# start of Material
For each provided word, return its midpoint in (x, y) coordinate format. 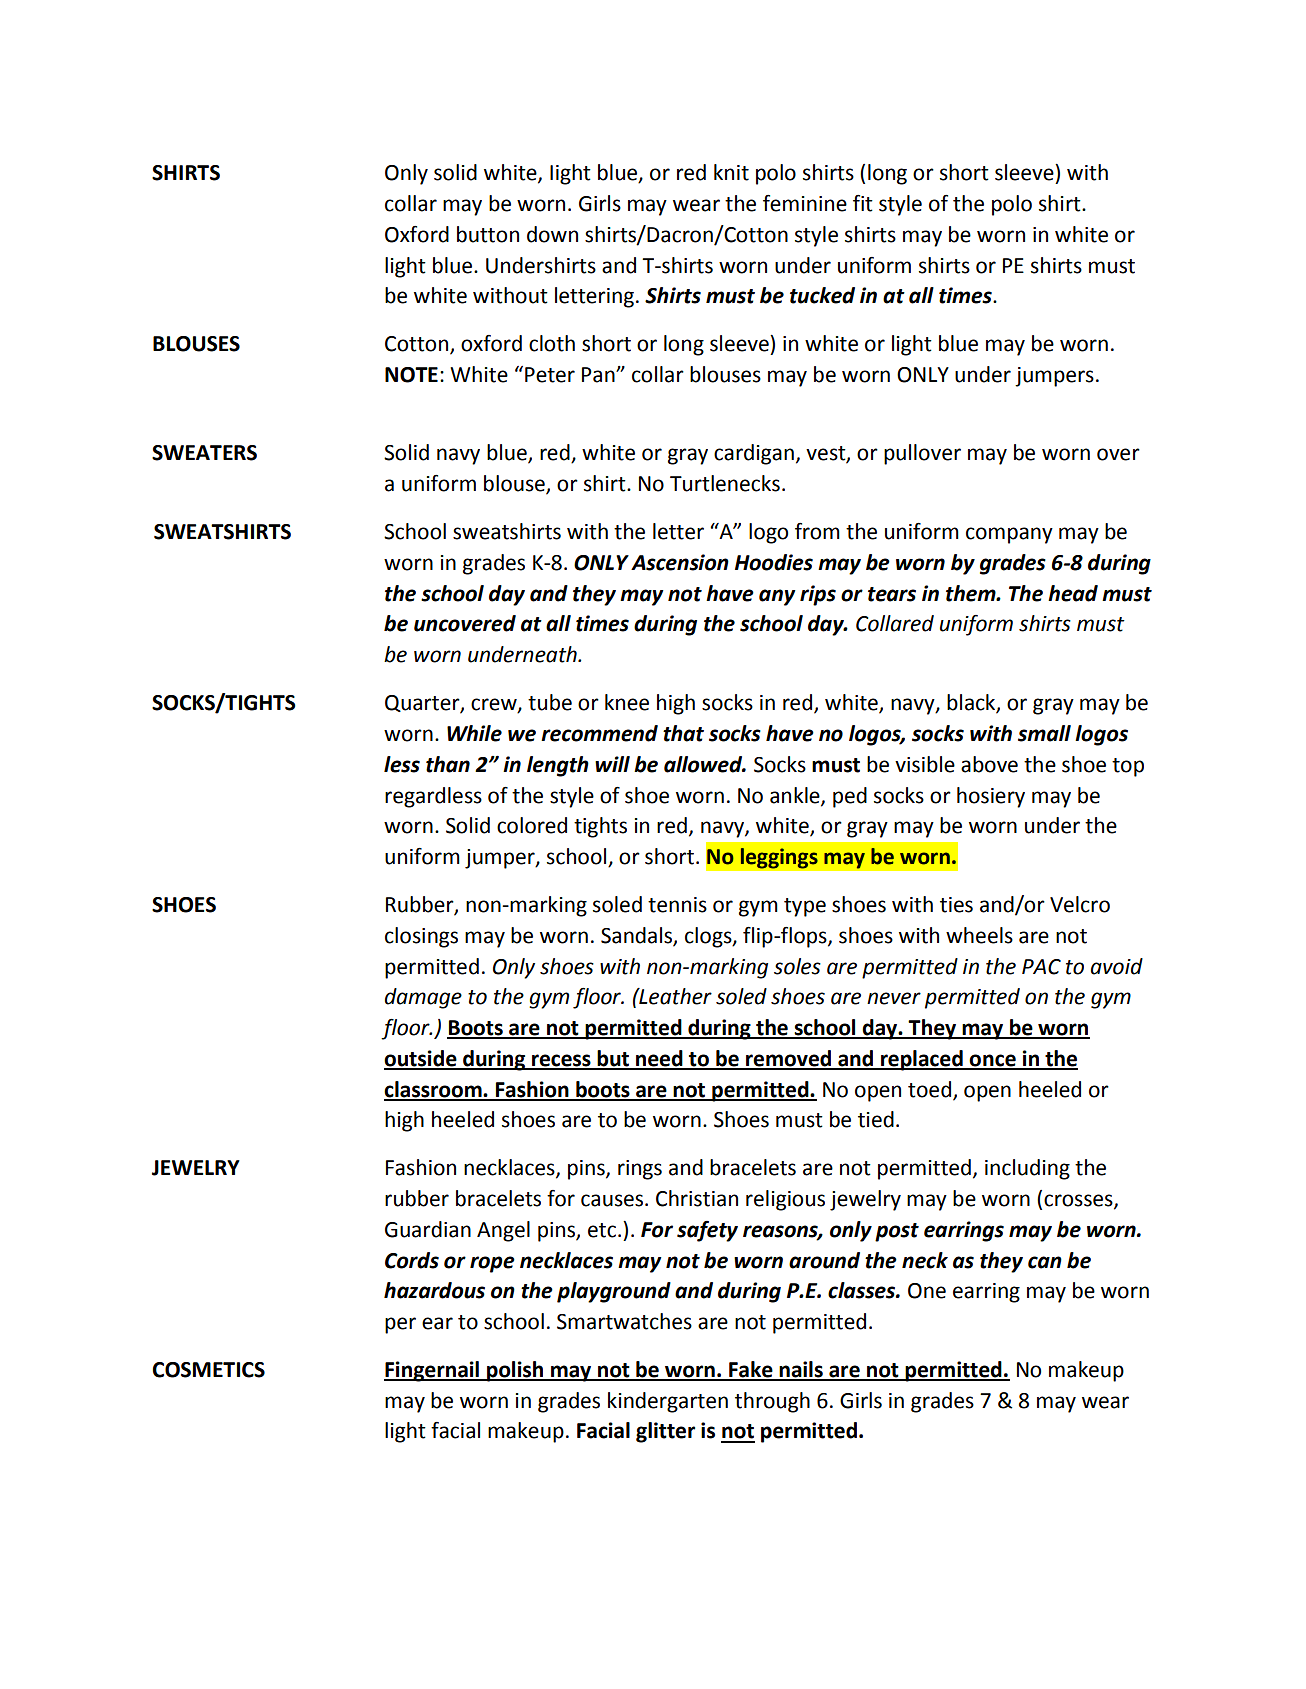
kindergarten (668, 1402)
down (552, 234)
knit (731, 172)
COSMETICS (208, 1370)
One (927, 1291)
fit (863, 203)
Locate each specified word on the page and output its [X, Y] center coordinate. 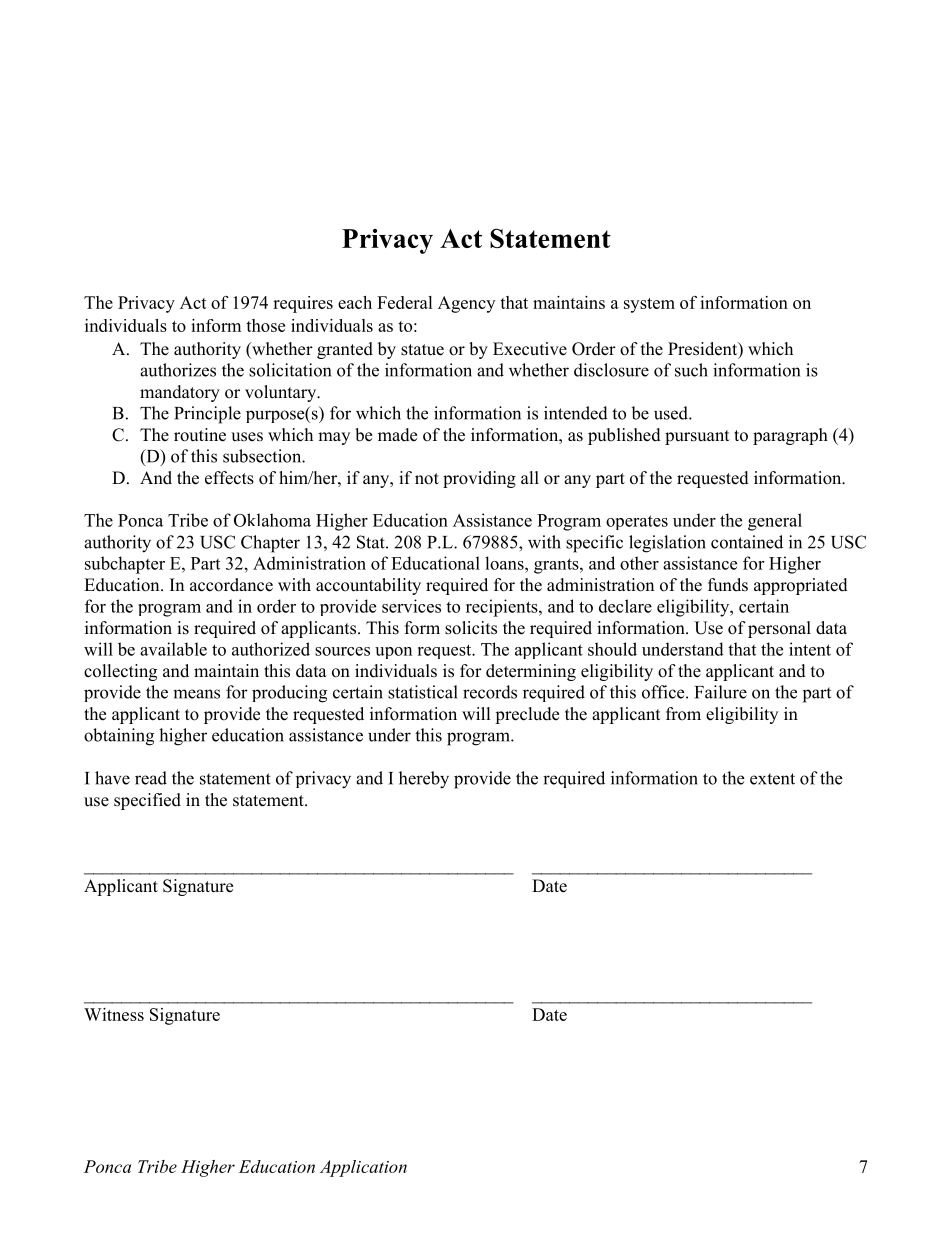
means [196, 694]
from [683, 714]
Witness [114, 1014]
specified [147, 801]
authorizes [178, 370]
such [691, 370]
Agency [466, 304]
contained [747, 542]
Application [363, 1168]
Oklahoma [272, 520]
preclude [527, 715]
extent [772, 779]
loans [505, 563]
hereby [424, 780]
# end of Material
Please copy out every line above again, increasing each coordinate value by 97 and leaving out the pictures.

Response —
For each provided word, return its midpoint in (x, y) coordinate format. 
kindergarten (765, 1499)
down (649, 331)
knit (828, 269)
COSMETICS (305, 1467)
One (1024, 1388)
fit (960, 300)
Locate each specified word on the page and output its [X, Y] center coordinate. 
means [293, 791]
from [780, 811]
Witness [211, 1111]
specified [244, 898]
authorizes [275, 467]
such [788, 467]
Agency [563, 401]
contained [844, 639]
Application [460, 1265]
Oklahoma [369, 617]
preclude [624, 812]
extent [869, 876]
loans [602, 660]
hereby [521, 877]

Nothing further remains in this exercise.